Chuck Leiter remembers getting an earful from his father after he helped a young Barry Cadden and his wife set up their booth at a conference for pharmacists in the late 1990s.
"My dad almost killed me," said Leiter, who works with his father at Leiter's Compounding Pharmacy in San Jose, Calif. The Caddens had an unsavory reputation. "I knew they were trouble," he said.
Cadden was the president of the New England Compounding Center, which shut down this month after it was blamed for distributing tainted steroid injections that caused deadly fungal meningitis, killing 23 people to date. Up to 14,000 patients could be at risk, and 294 cases have been reported. Another three people came down with joint infections.
Like many compounding pharmacists nationwide, Leiter wants to make it known that his family-owned business does not operate like NECC, which produced compounded drugs in such high volumes that some groups argue it was a drug manufacturer, not a compounding pharmacy, and should have been under stricter regulation. The Food and Drug Administration raided NECC's Framingham, Mass., facility on Tuesday.
Leiter's grandfather opened his family pharmacy in 1925, he said. Leiter began making compounded drugs for patients since the 1980s, starting with eye drops for patients allergic to the preservatives in most commercially available drops. He now makes 100 to 300 tailor-made prescriptions a day for everything from allergen-free thyroid medication to injectable erectile dysfunction drugs for prostate cancer survivors on whom Viagra has no effect.
It's not clear how much volume NECC was producing, but the director of the Massachusetts Bureau of Health Care Safety and Quality said that NECC was in violation of state licensing regulations.

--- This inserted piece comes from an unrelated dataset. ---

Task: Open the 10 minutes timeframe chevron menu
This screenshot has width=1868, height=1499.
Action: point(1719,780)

About 17,000 vials of the tainted steroid were shipped to pain clinics in 23 states.
Leiter actually doesn't produce spinal injections because of the liability, pointing out the fatal meningitis outbreak from 2001 that killed three people who received cortisone injections compounded at Doc's Pharmacy in nearby Walnut Creek, Calif. Its co-owner, Jamey Phillip Sheets, committed suicide by overdosing with painkiller patches a year later.
Unlike drug manufacturers, which are regulated by the FDA, compounding pharmacies usually fall under state pharmacy boards' jurisdiction. The FDA can step in if it has concerns about a compounding pharmacy, such as misbranding or adulteration.

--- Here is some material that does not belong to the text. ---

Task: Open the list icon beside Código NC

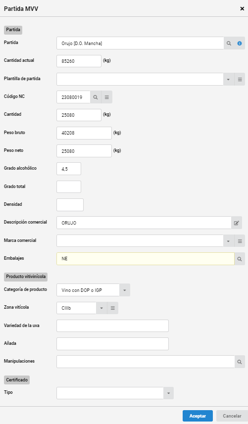Action: click(107, 97)
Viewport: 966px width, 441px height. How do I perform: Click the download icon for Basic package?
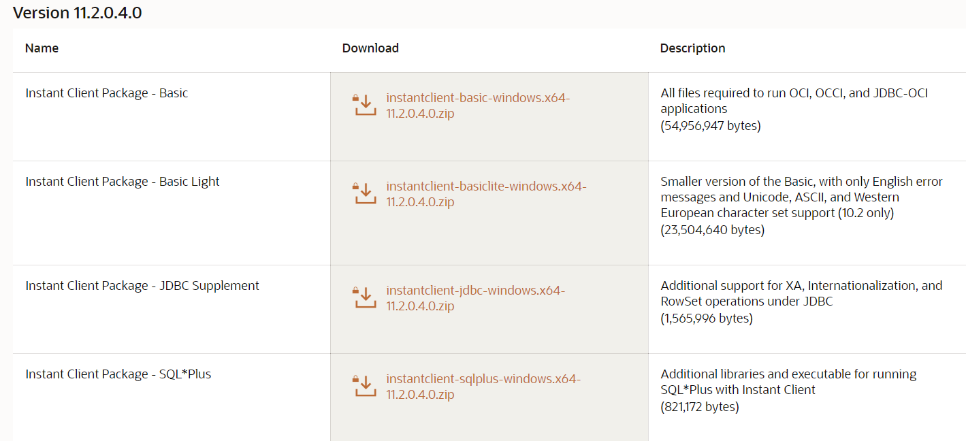pos(365,105)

FDA spokeswoman Erica Jefferson said, "FDA's legal authority to regulate compounded drugs is complex and has been challenged vigorously by the compounding industry both in courts and Congress."
Each custom drug has to be tailored to a single patient with a single prescription from a single doctor, Leiter said.
According to a 2006 FDA warning letter, NECC wasn't always doing that. Among other things, the letter said NECC was mass-producing a topical anesthetic cream, and jeopardizing another drug's sterility by repackaging it.
"Further, we have been informed that, although your firm advises physicians that a prescription for an individually identified patient is necessary to receive compounded drugs, your firm has reportedly also told physicians' offices that using a staff member's name on the prescription would suffice," the letter reads, adding the practice is not consistent with FDA policy.